*Assignment*
Can you resume the blog post below on Kubernetes pod scheduling with Amazon EBS, continuing it from its last sentence?

*Reading passage*
━━━━━━━━
AWS Storage Blog
Improve Kubernetes pod scheduling accuracy using Amazon EBS
In the cloud-native landscape, Amazon Elastic Block Store (Amazon EBS) volumes serve as the backbone for persistent storage in containerized applications. As organizations scale their Kubernetes workloads on Amazon Elastic Kubernetes Service (Amazon EKS), they increasingly rely on EBS volumes to provide high-performance, durable storage for stateful applications such as databases, message queues, and data processing pipelines.
However, Kubernetes users have had to overcome a persistent challenge: inaccurate pod scheduling due to outdated volume attachment capacity information. This is particularly acute in dense, multi-tenant clusters where efficient resource usage is critical.
In this post, we demonstrate how the new Mutable CSI Node Allocatable Count feature in Amazon EKS 1.34 solves this persistent scheduling problem by enabling real-time capacity updates and automatic recovery from volume attachment failures. We walk through the technical implementation, how to configure and monitor the feature, and provide a hands-on demonstration of how it prevents pods from getting stuck in ContainerCreating state.
━━━━━━━━
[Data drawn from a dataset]
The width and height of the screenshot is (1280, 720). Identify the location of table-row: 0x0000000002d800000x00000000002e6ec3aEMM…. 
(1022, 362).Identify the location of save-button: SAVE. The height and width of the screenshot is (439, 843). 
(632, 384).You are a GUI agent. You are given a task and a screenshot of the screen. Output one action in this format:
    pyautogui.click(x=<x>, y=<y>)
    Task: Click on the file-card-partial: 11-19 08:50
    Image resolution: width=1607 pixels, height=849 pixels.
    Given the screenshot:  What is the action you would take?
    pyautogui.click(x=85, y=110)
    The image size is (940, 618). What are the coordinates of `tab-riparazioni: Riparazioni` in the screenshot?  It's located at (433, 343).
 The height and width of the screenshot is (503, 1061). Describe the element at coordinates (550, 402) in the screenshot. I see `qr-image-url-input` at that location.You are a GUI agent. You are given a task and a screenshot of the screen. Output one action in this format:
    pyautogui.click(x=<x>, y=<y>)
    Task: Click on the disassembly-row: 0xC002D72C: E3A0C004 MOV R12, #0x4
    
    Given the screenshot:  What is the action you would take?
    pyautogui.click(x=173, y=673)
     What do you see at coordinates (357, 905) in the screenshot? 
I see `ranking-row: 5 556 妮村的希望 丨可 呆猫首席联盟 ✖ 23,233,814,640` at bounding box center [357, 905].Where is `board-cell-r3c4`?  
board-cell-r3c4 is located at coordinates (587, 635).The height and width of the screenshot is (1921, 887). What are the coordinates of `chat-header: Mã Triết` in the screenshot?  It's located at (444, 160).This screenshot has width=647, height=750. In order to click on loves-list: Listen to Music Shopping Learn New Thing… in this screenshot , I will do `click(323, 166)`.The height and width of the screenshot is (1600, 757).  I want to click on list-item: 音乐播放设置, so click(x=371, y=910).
━━━━━━━━
*Exercise response*
The challenge
Imagine this scenario: your Kubernetes scheduler confidently places a critical database pod on a node, believing that it has 15 available volume attachment slots. However, in reality, only 2 slots remain available. The stateful pod gets stuck in the ContainerCreating state indefinitely, and your application fails to scale when you need it most.
This happens because of a fundamental disconnect between what the scheduler thinks is available and what’s actually available on the node. More precisely, kube-scheduler makes decisions based on static capacity information that was accurate when the CSI driver started but becomes stale as the cluster operates.
The following explains how attachment capacity may be consumed without the scheduler’s knowledge:
- Manual volume attachments: Operations teams attach EBS volumes directly to instances outside of Kubernetes.
- Shared device limits: On older Amazon Elastic Compute Cloud (Amazon EC2) instance families, network interfaces and EBS volumes compete for the same attachment slots.
- Dynamic ENI scaling: The VPC CNI and Amazon Web Services (AWS) Load Balancer Controller attach network interfaces as workloads scale, consuming attachment slots on the instance.
As a result, the Kubernetes scheduler schedules pods to nodes that have no more attachment capacity, leading to persistently stuck workloads and manual recovery procedures.
How Kubernetes volume scheduling works
To understand why this enhancement is crucial, you must understand how Kubernetes makes volume scheduling decisions:
- Kubelet blocks pod creation until volumes are attached and mounted.
- kube-scheduler infers volume usage from the pod specs of existing pods on the node.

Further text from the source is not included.